= TASK BRIEF =
Every line of the records below from the line with "Image resolution: width=517" up to and including the line with "Given: Click the back" must be reproduced exactly, and no line outside that range.
==============================
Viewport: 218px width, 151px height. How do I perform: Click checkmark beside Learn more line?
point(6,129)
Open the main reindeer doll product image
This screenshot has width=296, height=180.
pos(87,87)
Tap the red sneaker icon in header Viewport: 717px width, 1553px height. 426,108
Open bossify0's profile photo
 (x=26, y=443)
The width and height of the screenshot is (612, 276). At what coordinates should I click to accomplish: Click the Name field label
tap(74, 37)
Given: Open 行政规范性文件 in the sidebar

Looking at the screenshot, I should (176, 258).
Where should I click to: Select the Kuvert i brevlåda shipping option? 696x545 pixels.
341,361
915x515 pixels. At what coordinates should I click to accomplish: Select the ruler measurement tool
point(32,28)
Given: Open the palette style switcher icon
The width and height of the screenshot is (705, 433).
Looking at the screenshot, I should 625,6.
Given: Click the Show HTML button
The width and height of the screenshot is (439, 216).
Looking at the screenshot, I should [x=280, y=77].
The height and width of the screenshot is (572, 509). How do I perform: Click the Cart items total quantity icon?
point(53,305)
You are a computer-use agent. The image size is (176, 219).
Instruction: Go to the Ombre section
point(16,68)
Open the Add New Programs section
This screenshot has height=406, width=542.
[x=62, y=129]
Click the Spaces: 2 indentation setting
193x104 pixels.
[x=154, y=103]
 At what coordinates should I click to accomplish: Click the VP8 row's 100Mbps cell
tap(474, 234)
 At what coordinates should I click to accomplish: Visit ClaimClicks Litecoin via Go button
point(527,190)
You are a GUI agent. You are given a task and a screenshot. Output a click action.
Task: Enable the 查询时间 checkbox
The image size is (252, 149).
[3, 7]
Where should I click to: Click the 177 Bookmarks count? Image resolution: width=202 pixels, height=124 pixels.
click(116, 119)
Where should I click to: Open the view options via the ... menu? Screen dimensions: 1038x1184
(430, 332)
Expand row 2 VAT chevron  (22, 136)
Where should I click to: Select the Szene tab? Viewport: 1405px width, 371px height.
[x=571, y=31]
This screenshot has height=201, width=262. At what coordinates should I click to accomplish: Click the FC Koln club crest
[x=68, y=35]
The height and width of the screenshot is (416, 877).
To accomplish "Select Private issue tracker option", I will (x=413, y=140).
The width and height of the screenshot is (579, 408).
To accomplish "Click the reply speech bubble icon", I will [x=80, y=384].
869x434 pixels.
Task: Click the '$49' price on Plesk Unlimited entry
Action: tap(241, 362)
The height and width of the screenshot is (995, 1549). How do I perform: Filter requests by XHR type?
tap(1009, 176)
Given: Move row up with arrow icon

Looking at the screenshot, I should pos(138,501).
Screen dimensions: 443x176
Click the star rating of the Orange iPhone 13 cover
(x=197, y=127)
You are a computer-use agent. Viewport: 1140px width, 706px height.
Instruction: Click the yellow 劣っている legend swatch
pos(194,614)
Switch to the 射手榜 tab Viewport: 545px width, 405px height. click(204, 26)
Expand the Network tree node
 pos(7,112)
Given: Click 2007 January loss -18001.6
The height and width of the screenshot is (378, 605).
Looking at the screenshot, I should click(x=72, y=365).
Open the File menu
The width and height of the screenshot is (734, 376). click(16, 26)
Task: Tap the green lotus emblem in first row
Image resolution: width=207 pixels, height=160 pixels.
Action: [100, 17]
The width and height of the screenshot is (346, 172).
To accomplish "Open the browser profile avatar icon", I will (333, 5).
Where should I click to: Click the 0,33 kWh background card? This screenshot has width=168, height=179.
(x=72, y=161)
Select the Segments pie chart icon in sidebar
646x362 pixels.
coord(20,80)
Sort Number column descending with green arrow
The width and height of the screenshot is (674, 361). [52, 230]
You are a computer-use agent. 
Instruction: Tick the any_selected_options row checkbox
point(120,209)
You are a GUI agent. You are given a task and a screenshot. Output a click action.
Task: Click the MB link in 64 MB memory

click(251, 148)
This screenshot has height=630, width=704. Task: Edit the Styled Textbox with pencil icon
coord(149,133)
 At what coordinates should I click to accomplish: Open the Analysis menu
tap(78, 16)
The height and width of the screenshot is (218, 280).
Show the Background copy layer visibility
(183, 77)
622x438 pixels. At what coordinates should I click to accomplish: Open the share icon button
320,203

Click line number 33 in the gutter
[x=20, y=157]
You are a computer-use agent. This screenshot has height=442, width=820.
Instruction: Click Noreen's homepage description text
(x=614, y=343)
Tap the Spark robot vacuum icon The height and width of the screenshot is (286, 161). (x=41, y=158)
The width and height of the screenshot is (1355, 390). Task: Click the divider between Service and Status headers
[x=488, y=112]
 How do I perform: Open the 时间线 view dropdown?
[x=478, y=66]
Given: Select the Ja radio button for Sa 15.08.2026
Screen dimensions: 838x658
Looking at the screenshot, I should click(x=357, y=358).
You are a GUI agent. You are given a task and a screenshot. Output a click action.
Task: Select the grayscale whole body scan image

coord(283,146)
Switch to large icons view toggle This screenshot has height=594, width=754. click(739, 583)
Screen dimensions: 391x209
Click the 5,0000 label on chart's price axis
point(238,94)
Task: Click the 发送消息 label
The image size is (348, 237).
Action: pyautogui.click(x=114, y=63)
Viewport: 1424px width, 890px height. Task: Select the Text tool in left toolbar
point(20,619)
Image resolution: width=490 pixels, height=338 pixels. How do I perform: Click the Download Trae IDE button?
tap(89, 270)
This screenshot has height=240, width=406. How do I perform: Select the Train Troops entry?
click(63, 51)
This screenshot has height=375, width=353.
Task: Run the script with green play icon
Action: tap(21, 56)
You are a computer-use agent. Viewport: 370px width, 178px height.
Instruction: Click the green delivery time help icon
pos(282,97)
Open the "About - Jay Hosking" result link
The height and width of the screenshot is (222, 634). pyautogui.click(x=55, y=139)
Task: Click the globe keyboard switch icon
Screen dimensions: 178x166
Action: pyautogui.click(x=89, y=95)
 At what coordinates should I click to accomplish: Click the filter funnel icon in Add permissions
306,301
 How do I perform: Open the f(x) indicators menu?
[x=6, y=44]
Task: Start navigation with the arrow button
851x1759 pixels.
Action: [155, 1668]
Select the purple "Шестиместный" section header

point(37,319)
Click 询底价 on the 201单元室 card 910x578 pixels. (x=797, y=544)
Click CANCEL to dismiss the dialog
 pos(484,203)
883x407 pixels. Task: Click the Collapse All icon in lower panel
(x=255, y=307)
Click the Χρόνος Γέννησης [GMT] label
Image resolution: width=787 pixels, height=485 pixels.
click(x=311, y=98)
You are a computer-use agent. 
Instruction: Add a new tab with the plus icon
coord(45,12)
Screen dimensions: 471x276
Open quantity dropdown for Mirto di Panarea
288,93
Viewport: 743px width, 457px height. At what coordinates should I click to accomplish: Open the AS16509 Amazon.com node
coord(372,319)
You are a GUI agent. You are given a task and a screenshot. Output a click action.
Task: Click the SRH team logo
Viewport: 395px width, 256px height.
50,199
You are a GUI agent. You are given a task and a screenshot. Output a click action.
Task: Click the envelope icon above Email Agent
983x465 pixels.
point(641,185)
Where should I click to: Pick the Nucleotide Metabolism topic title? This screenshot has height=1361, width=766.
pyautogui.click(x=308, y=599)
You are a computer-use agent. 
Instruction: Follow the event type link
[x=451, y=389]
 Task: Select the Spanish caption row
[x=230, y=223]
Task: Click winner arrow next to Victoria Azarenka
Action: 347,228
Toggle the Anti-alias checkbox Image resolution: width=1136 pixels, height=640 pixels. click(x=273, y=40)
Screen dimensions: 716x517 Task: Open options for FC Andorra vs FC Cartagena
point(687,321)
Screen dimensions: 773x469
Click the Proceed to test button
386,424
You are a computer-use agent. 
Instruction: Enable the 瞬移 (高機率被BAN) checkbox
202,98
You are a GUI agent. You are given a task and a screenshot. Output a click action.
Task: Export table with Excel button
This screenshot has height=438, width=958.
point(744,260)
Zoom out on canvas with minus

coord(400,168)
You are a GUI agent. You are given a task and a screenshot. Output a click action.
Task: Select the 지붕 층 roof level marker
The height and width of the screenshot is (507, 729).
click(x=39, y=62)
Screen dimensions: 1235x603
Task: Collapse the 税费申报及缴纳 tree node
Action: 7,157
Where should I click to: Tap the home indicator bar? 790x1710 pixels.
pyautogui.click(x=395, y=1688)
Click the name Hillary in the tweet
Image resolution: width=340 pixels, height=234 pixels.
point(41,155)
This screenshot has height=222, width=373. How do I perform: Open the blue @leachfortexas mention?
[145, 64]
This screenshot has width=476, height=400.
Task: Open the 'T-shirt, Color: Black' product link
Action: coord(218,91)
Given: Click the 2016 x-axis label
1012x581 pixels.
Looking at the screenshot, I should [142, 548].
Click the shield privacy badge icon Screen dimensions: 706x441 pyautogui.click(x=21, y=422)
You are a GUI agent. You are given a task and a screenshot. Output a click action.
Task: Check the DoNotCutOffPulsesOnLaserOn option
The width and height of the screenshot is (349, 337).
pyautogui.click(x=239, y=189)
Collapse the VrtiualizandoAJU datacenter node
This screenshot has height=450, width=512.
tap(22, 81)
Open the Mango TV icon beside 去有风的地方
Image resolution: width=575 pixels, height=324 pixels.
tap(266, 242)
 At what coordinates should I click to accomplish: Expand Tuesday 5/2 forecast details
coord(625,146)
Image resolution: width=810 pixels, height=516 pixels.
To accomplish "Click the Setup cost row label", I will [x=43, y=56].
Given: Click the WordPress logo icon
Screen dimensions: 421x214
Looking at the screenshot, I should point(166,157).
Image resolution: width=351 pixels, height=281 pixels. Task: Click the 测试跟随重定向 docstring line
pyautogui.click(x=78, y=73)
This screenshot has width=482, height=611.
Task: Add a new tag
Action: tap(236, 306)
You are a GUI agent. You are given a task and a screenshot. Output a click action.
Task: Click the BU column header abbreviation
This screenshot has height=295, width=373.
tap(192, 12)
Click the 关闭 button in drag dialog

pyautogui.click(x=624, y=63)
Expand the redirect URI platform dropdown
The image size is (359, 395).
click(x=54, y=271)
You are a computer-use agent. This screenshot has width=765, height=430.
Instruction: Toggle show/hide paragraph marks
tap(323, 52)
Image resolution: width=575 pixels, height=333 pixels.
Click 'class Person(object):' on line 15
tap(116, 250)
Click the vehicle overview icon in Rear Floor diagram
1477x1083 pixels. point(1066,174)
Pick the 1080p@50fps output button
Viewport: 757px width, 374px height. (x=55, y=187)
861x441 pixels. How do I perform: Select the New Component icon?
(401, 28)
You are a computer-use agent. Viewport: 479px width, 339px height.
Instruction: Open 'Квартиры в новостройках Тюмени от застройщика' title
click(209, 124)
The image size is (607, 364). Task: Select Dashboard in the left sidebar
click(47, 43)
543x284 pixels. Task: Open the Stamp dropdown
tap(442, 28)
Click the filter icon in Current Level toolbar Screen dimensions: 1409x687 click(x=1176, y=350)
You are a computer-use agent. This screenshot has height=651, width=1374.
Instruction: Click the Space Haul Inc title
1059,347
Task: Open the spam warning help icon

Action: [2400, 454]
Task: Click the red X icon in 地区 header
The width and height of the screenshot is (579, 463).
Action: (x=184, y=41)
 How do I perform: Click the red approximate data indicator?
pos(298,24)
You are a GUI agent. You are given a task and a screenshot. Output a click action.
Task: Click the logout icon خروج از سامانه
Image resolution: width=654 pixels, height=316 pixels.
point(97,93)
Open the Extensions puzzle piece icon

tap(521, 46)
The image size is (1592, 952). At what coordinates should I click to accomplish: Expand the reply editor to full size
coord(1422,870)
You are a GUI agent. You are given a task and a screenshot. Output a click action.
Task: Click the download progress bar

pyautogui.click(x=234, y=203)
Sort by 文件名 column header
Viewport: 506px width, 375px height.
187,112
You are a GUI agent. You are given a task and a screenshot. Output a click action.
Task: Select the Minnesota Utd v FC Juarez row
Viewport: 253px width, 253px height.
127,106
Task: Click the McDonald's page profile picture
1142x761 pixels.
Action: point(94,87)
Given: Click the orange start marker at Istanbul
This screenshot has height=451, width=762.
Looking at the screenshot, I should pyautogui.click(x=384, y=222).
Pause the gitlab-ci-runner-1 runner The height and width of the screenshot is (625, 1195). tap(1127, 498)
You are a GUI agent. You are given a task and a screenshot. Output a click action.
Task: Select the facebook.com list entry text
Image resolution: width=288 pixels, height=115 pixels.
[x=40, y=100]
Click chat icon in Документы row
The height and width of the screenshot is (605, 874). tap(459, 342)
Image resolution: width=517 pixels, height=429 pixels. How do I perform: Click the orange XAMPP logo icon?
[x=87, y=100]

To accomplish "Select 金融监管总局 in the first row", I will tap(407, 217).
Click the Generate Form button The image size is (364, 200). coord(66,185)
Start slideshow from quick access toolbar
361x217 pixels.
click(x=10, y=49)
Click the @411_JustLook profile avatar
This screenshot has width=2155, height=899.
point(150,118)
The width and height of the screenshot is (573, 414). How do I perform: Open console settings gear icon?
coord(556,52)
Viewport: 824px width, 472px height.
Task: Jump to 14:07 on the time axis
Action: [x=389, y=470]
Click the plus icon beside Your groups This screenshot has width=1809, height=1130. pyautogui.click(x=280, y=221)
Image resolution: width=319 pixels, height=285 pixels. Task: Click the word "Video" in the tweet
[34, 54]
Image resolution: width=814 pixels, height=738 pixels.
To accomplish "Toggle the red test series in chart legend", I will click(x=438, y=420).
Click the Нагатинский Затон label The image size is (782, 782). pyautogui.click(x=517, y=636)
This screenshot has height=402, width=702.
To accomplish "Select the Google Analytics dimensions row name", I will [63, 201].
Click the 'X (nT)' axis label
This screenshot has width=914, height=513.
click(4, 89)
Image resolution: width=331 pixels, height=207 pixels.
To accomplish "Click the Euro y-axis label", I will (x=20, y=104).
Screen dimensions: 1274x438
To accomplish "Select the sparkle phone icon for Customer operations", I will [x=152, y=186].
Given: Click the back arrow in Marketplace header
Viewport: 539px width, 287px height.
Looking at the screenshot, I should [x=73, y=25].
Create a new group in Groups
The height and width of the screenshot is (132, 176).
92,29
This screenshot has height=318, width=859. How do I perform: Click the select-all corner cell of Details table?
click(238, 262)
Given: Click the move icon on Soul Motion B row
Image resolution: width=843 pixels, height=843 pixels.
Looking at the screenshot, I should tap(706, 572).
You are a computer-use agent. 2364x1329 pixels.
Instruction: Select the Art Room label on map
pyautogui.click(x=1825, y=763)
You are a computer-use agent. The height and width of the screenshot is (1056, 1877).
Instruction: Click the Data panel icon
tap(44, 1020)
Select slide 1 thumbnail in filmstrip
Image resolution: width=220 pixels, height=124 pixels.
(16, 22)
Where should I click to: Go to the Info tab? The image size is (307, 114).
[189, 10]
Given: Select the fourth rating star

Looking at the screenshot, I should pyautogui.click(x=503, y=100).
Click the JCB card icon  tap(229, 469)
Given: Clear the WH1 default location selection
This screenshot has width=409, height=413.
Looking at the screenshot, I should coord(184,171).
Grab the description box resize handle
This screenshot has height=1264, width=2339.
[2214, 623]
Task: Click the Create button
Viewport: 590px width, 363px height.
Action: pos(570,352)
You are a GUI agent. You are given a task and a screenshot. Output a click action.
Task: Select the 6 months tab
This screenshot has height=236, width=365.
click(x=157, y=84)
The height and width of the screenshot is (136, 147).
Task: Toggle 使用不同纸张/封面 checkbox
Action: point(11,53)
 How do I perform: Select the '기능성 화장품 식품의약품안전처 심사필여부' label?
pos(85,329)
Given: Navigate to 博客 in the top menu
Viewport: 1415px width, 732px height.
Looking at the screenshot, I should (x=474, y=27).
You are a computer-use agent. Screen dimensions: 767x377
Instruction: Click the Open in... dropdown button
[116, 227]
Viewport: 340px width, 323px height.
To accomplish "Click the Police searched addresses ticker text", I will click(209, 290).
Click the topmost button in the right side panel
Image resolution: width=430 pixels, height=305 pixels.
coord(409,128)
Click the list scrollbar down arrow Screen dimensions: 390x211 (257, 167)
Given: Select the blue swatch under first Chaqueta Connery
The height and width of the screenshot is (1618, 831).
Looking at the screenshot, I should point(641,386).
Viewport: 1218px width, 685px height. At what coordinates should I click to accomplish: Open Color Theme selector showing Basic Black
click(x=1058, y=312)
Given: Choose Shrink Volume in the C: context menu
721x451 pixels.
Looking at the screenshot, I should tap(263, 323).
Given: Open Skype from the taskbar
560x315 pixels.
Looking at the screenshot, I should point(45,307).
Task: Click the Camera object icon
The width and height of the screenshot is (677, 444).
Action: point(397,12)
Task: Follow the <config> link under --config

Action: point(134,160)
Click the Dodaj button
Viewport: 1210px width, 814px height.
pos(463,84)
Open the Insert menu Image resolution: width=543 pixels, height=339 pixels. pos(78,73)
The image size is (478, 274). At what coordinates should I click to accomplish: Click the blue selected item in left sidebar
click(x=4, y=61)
==============================
= ANSWER FOR THIS EXERCISE =
Image resolution: width=517 pixels, height=429 pixels. How do I perform: Click the orange XAMPP logo icon?
[x=87, y=100]

To accomplish "Select 金融监管总局 in the first row", I will tap(407, 217).
Click the Generate Form button The image size is (364, 200). coord(66,185)
Start slideshow from quick access toolbar
361x217 pixels.
click(x=10, y=49)
Click the @411_JustLook profile avatar
This screenshot has width=2155, height=899.
point(150,118)
The width and height of the screenshot is (573, 414). How do I perform: Open console settings gear icon?
coord(556,52)
Viewport: 824px width, 472px height.
Task: Jump to 14:07 on the time axis
Action: [x=389, y=470]
Click the plus icon beside Your groups This screenshot has width=1809, height=1130. pyautogui.click(x=280, y=221)
Image resolution: width=319 pixels, height=285 pixels. Task: Click the word "Video" in the tweet
[34, 54]
Image resolution: width=814 pixels, height=738 pixels.
To accomplish "Toggle the red test series in chart legend", I will click(x=438, y=420).
Click the Нагатинский Затон label The image size is (782, 782). pyautogui.click(x=517, y=636)
This screenshot has height=402, width=702.
To accomplish "Select the Google Analytics dimensions row name", I will [63, 201].
Click the 'X (nT)' axis label
This screenshot has width=914, height=513.
click(4, 89)
Image resolution: width=331 pixels, height=207 pixels.
To accomplish "Click the Euro y-axis label", I will (x=20, y=104).
Screen dimensions: 1274x438
To accomplish "Select the sparkle phone icon for Customer operations", I will [x=152, y=186].
Given: Click the back arrow in Marketplace header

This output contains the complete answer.